__What you will do__. What lines in the entries below contain the word "computer"? Copy all of them.
--- Records for the exercise Enclosed Below ---
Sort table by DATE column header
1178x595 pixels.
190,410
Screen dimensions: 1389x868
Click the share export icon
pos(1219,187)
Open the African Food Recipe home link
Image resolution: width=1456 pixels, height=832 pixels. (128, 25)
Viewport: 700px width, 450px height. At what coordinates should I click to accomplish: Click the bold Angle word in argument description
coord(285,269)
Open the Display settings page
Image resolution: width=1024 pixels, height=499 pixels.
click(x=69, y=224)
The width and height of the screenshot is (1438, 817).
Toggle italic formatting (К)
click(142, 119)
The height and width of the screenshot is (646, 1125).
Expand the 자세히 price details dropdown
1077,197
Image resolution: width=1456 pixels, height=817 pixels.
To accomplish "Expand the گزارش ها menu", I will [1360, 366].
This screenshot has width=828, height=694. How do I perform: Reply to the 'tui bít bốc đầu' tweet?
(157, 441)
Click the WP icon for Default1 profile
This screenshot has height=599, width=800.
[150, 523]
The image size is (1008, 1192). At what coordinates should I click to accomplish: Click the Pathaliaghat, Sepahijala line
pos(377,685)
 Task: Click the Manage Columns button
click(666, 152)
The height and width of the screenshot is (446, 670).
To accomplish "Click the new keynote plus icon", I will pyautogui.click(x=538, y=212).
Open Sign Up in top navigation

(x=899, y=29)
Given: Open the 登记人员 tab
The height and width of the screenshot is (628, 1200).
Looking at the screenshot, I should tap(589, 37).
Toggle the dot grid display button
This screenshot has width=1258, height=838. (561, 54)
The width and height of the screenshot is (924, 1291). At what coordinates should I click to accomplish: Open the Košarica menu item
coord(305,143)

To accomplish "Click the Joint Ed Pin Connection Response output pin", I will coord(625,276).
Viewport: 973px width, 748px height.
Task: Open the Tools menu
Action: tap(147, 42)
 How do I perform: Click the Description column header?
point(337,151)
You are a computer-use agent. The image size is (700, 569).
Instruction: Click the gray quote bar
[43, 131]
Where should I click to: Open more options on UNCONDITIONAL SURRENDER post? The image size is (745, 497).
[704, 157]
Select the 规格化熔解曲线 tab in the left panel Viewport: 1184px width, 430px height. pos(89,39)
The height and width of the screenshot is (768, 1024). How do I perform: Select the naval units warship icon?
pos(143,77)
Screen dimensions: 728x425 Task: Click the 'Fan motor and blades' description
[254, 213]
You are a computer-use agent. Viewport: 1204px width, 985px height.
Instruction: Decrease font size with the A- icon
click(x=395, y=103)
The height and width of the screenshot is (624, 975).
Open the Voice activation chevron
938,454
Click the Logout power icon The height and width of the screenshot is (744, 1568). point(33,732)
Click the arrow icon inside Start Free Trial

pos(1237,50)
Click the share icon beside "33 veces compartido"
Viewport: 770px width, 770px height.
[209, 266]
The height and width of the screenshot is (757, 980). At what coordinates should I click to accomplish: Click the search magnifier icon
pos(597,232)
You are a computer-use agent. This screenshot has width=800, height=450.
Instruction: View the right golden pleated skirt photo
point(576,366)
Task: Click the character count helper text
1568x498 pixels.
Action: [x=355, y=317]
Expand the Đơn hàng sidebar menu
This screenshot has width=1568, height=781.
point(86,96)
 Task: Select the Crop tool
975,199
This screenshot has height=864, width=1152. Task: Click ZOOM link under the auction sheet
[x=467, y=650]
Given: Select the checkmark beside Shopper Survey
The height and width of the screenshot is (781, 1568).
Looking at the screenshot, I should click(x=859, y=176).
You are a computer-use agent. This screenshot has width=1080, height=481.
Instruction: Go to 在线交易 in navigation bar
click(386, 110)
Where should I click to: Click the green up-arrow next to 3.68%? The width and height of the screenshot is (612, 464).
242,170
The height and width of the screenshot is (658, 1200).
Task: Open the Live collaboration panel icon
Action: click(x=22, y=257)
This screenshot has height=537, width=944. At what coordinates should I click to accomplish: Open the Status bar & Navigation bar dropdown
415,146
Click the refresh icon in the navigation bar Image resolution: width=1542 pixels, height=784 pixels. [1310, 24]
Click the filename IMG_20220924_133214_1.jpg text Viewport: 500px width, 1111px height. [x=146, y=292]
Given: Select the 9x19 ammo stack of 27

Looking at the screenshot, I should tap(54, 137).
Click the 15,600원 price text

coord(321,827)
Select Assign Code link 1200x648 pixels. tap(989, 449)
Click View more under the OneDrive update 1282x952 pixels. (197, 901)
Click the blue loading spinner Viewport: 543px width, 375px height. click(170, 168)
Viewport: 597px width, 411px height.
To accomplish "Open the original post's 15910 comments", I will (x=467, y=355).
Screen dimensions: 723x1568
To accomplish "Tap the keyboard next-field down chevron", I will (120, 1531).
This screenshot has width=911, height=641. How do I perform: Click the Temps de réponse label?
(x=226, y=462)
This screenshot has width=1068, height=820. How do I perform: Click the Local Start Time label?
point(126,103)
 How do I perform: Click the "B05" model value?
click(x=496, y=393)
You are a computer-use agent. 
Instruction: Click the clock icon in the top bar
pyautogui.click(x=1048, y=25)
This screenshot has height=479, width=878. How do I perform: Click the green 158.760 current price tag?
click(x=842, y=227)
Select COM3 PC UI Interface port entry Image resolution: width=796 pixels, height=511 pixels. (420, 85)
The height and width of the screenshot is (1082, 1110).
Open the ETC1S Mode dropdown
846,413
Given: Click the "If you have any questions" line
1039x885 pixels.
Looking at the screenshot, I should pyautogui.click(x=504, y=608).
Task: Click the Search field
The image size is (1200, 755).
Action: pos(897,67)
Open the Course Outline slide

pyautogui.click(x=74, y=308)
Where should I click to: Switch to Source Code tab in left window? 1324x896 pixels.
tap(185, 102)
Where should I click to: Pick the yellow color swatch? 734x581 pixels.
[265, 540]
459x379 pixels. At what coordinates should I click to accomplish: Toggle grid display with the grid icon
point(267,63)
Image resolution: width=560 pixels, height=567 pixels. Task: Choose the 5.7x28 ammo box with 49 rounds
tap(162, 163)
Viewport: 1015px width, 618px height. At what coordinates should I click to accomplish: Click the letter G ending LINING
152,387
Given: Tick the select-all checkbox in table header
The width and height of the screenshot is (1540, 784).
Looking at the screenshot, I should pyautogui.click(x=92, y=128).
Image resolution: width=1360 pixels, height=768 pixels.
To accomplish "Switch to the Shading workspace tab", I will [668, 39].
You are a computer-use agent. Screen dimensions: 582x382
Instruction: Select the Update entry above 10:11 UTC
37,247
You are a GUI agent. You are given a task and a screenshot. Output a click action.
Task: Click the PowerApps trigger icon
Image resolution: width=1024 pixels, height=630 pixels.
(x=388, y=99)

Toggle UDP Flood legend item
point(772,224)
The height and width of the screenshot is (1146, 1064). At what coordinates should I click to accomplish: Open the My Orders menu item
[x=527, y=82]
--- End of Enclosed Records for the exercise ---
__Reply to the task__.
You are a computer-use agent. The image size is (700, 569).
You are a computer-use agent. Viewport: 1204px width, 985px height.
You are a computer-use agent. This screenshot has width=800, height=450.
You are a computer-use agent. This screenshot has width=1080, height=481.
You are a computer-use agent. 
You are a computer-use agent. Screen dimensions: 582x382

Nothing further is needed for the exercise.